** Opening Supplied data block **

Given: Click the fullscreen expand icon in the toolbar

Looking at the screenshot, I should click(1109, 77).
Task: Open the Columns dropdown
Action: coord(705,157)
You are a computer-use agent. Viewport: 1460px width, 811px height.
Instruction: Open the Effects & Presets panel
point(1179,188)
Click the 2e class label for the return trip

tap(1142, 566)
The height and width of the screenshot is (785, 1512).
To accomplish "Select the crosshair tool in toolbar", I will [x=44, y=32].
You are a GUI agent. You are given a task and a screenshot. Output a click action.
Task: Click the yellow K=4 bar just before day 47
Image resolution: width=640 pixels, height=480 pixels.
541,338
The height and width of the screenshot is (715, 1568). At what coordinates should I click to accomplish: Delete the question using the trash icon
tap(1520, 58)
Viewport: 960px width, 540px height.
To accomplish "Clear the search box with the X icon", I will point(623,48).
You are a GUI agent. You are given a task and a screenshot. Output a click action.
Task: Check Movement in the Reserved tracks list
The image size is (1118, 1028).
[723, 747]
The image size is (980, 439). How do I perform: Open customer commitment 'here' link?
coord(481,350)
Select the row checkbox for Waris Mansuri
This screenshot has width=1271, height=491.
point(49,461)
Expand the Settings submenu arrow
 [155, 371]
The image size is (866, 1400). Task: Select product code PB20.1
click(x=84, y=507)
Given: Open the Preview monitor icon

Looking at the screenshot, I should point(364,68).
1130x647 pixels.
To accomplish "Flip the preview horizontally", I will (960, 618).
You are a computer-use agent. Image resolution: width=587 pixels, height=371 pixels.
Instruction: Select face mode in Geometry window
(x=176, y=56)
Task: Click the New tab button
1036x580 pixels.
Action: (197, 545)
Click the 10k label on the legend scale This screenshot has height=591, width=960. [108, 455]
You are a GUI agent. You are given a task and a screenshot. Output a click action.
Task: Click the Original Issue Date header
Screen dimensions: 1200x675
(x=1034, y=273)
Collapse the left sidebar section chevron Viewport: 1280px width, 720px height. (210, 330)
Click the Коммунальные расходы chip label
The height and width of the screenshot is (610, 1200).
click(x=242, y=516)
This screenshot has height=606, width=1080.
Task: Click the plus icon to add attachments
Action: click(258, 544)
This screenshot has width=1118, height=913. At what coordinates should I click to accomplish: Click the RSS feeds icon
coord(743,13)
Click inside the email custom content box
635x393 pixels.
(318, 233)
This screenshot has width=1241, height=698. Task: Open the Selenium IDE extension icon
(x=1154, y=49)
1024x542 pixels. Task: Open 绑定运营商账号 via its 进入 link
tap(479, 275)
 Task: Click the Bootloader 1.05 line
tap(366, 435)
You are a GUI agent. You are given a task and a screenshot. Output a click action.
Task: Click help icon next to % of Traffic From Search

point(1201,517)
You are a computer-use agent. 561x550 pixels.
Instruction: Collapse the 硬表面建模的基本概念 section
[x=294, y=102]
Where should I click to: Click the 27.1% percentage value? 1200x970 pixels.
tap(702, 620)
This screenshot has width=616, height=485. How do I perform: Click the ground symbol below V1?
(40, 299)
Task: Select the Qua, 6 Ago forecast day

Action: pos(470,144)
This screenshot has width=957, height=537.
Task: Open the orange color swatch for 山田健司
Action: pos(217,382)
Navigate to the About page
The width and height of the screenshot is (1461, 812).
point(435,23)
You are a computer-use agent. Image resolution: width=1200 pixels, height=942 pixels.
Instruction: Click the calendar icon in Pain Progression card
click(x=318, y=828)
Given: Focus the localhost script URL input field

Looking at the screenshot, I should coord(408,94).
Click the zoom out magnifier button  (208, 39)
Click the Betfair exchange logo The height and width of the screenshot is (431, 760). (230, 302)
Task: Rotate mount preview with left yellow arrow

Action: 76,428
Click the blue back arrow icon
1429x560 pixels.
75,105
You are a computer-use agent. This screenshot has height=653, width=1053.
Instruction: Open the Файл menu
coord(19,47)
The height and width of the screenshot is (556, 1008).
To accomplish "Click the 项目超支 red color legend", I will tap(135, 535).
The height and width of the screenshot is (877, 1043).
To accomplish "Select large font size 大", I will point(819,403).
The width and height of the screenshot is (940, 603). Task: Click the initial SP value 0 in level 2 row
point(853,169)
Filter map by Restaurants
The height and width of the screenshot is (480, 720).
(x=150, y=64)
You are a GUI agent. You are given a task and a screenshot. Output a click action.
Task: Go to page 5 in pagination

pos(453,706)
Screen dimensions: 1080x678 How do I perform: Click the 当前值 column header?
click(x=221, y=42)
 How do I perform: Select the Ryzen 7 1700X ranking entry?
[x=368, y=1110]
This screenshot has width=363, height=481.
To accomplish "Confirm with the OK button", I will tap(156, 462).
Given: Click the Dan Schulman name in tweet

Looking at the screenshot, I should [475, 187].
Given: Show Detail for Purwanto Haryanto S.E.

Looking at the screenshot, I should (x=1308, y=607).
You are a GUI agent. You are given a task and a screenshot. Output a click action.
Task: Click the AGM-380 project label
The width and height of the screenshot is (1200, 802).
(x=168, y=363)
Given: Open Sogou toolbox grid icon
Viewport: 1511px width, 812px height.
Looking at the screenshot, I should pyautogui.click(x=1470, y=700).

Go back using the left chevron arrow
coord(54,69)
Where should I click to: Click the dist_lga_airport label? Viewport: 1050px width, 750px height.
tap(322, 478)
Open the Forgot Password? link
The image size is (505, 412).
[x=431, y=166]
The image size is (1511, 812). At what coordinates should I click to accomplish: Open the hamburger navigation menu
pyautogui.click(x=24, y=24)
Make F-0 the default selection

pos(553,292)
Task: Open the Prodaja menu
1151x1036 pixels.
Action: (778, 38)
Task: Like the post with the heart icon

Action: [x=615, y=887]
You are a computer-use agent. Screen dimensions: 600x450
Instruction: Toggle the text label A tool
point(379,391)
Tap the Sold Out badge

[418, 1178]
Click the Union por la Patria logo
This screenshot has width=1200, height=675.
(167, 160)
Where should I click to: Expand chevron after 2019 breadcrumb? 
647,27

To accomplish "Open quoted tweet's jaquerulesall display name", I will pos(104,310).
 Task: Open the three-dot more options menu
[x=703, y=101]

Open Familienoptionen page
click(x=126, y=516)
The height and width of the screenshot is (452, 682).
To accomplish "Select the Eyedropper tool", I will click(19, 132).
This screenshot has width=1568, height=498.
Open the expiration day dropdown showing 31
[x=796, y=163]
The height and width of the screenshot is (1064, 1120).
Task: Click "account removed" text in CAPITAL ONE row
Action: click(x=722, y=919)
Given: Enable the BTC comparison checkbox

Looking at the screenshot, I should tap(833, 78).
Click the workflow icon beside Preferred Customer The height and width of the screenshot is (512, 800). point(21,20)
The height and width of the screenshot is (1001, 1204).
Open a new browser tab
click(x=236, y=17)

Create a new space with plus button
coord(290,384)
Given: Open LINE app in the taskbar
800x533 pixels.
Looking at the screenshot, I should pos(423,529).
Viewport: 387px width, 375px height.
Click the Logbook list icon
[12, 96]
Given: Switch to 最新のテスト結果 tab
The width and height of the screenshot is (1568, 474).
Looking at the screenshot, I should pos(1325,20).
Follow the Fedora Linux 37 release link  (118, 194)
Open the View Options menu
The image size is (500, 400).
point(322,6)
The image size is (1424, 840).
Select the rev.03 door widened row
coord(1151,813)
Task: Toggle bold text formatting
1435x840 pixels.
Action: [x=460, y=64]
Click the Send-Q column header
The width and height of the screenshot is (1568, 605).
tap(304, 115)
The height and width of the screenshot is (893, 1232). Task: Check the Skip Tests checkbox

** Closing Supplied data block **

> [Exercise details]
Write out every record exactly as it appears above.

> [Solution]
Given: Click the fullscreen expand icon in the toolbar

Looking at the screenshot, I should click(1109, 77).
Task: Open the Columns dropdown
Action: coord(705,157)
You are a computer-use agent. Viewport: 1460px width, 811px height.
Instruction: Open the Effects & Presets panel
point(1179,188)
Click the 2e class label for the return trip

tap(1142, 566)
The height and width of the screenshot is (785, 1512).
To accomplish "Select the crosshair tool in toolbar", I will [x=44, y=32].
You are a GUI agent. You are given a task and a screenshot. Output a click action.
Task: Click the yellow K=4 bar just before day 47
Image resolution: width=640 pixels, height=480 pixels.
541,338
The height and width of the screenshot is (715, 1568). At what coordinates should I click to accomplish: Delete the question using the trash icon
tap(1520, 58)
Viewport: 960px width, 540px height.
To accomplish "Clear the search box with the X icon", I will point(623,48).
You are a GUI agent. You are given a task and a screenshot. Output a click action.
Task: Check Movement in the Reserved tracks list
The image size is (1118, 1028).
[723, 747]
The image size is (980, 439). How do I perform: Open customer commitment 'here' link?
coord(481,350)
Select the row checkbox for Waris Mansuri
This screenshot has width=1271, height=491.
point(49,461)
Expand the Settings submenu arrow
 [155, 371]
The image size is (866, 1400). Task: Select product code PB20.1
click(x=84, y=507)
Given: Open the Preview monitor icon

Looking at the screenshot, I should point(364,68).
1130x647 pixels.
To accomplish "Flip the preview horizontally", I will (960, 618).
You are a computer-use agent. Image resolution: width=587 pixels, height=371 pixels.
Instruction: Select face mode in Geometry window
(x=176, y=56)
Task: Click the New tab button
1036x580 pixels.
Action: (197, 545)
Click the 10k label on the legend scale This screenshot has height=591, width=960. [108, 455]
You are a GUI agent. You are given a task and a screenshot. Output a click action.
Task: Click the Original Issue Date header
Screen dimensions: 1200x675
(x=1034, y=273)
Collapse the left sidebar section chevron Viewport: 1280px width, 720px height. (210, 330)
Click the Коммунальные расходы chip label
The height and width of the screenshot is (610, 1200).
click(x=242, y=516)
This screenshot has height=606, width=1080.
Task: Click the plus icon to add attachments
Action: click(258, 544)
This screenshot has width=1118, height=913. At what coordinates should I click to accomplish: Click the RSS feeds icon
coord(743,13)
Click inside the email custom content box
635x393 pixels.
(318, 233)
This screenshot has width=1241, height=698. Task: Open the Selenium IDE extension icon
(x=1154, y=49)
1024x542 pixels. Task: Open 绑定运营商账号 via its 进入 link
tap(479, 275)
 Task: Click the Bootloader 1.05 line
tap(366, 435)
You are a GUI agent. You are given a task and a screenshot. Output a click action.
Task: Click help icon next to % of Traffic From Search

point(1201,517)
You are a computer-use agent. 561x550 pixels.
Instruction: Collapse the 硬表面建模的基本概念 section
[x=294, y=102]
Where should I click to: Click the 27.1% percentage value? 1200x970 pixels.
tap(702, 620)
This screenshot has width=616, height=485. How do I perform: Click the ground symbol below V1?
(40, 299)
Task: Select the Qua, 6 Ago forecast day

Action: pos(470,144)
This screenshot has width=957, height=537.
Task: Open the orange color swatch for 山田健司
Action: pos(217,382)
Navigate to the About page
The width and height of the screenshot is (1461, 812).
point(435,23)
You are a computer-use agent. Image resolution: width=1200 pixels, height=942 pixels.
Instruction: Click the calendar icon in Pain Progression card
click(x=318, y=828)
Given: Focus the localhost script URL input field

Looking at the screenshot, I should coord(408,94).
Click the zoom out magnifier button  (208, 39)
Click the Betfair exchange logo The height and width of the screenshot is (431, 760). (230, 302)
Task: Rotate mount preview with left yellow arrow

Action: 76,428
Click the blue back arrow icon
1429x560 pixels.
75,105
You are a computer-use agent. This screenshot has height=653, width=1053.
Instruction: Open the Файл menu
coord(19,47)
The height and width of the screenshot is (556, 1008).
To accomplish "Click the 项目超支 red color legend", I will tap(135, 535).
The height and width of the screenshot is (877, 1043).
To accomplish "Select large font size 大", I will point(819,403).
The width and height of the screenshot is (940, 603). Task: Click the initial SP value 0 in level 2 row
point(853,169)
Filter map by Restaurants
The height and width of the screenshot is (480, 720).
(x=150, y=64)
You are a GUI agent. You are given a task and a screenshot. Output a click action.
Task: Go to page 5 in pagination

pos(453,706)
Screen dimensions: 1080x678 How do I perform: Click the 当前值 column header?
click(x=221, y=42)
 How do I perform: Select the Ryzen 7 1700X ranking entry?
[x=368, y=1110]
This screenshot has width=363, height=481.
To accomplish "Confirm with the OK button", I will tap(156, 462).
Given: Click the Dan Schulman name in tweet

Looking at the screenshot, I should [475, 187].
Given: Show Detail for Purwanto Haryanto S.E.

Looking at the screenshot, I should (x=1308, y=607).
You are a GUI agent. You are given a task and a screenshot. Output a click action.
Task: Click the AGM-380 project label
The width and height of the screenshot is (1200, 802).
(x=168, y=363)
Given: Open Sogou toolbox grid icon
Viewport: 1511px width, 812px height.
Looking at the screenshot, I should pyautogui.click(x=1470, y=700).

Go back using the left chevron arrow
coord(54,69)
Where should I click to: Click the dist_lga_airport label? Viewport: 1050px width, 750px height.
tap(322, 478)
Open the Forgot Password? link
The image size is (505, 412).
[x=431, y=166]
The image size is (1511, 812). At what coordinates should I click to accomplish: Open the hamburger navigation menu
pyautogui.click(x=24, y=24)
Make F-0 the default selection

pos(553,292)
Task: Open the Prodaja menu
1151x1036 pixels.
Action: (778, 38)
Task: Like the post with the heart icon

Action: [x=615, y=887]
You are a computer-use agent. Screen dimensions: 600x450
Instruction: Toggle the text label A tool
point(379,391)
Tap the Sold Out badge

[418, 1178]
Click the Union por la Patria logo
This screenshot has width=1200, height=675.
(167, 160)
Where should I click to: Expand chevron after 2019 breadcrumb? 
647,27

To accomplish "Open quoted tweet's jaquerulesall display name", I will pos(104,310).
 Task: Open the three-dot more options menu
[x=703, y=101]

Open Familienoptionen page
click(x=126, y=516)
The height and width of the screenshot is (452, 682).
To accomplish "Select the Eyedropper tool", I will click(19, 132).
This screenshot has width=1568, height=498.
Open the expiration day dropdown showing 31
[x=796, y=163]
The height and width of the screenshot is (1064, 1120).
Task: Click "account removed" text in CAPITAL ONE row
Action: click(x=722, y=919)
Given: Enable the BTC comparison checkbox

Looking at the screenshot, I should tap(833, 78).
Click the workflow icon beside Preferred Customer The height and width of the screenshot is (512, 800). point(21,20)
The height and width of the screenshot is (1001, 1204).
Open a new browser tab
click(x=236, y=17)

Create a new space with plus button
coord(290,384)
Given: Open LINE app in the taskbar
800x533 pixels.
Looking at the screenshot, I should pos(423,529).
Viewport: 387px width, 375px height.
Click the Logbook list icon
[12, 96]
Given: Switch to 最新のテスト結果 tab
The width and height of the screenshot is (1568, 474).
Looking at the screenshot, I should pos(1325,20).
Follow the Fedora Linux 37 release link  (118, 194)
Open the View Options menu
The image size is (500, 400).
point(322,6)
The image size is (1424, 840).
Select the rev.03 door widened row
coord(1151,813)
Task: Toggle bold text formatting
1435x840 pixels.
Action: [x=460, y=64]
Click the Send-Q column header
The width and height of the screenshot is (1568, 605).
tap(304, 115)
The height and width of the screenshot is (893, 1232). Task: Check the Skip Tests checkbox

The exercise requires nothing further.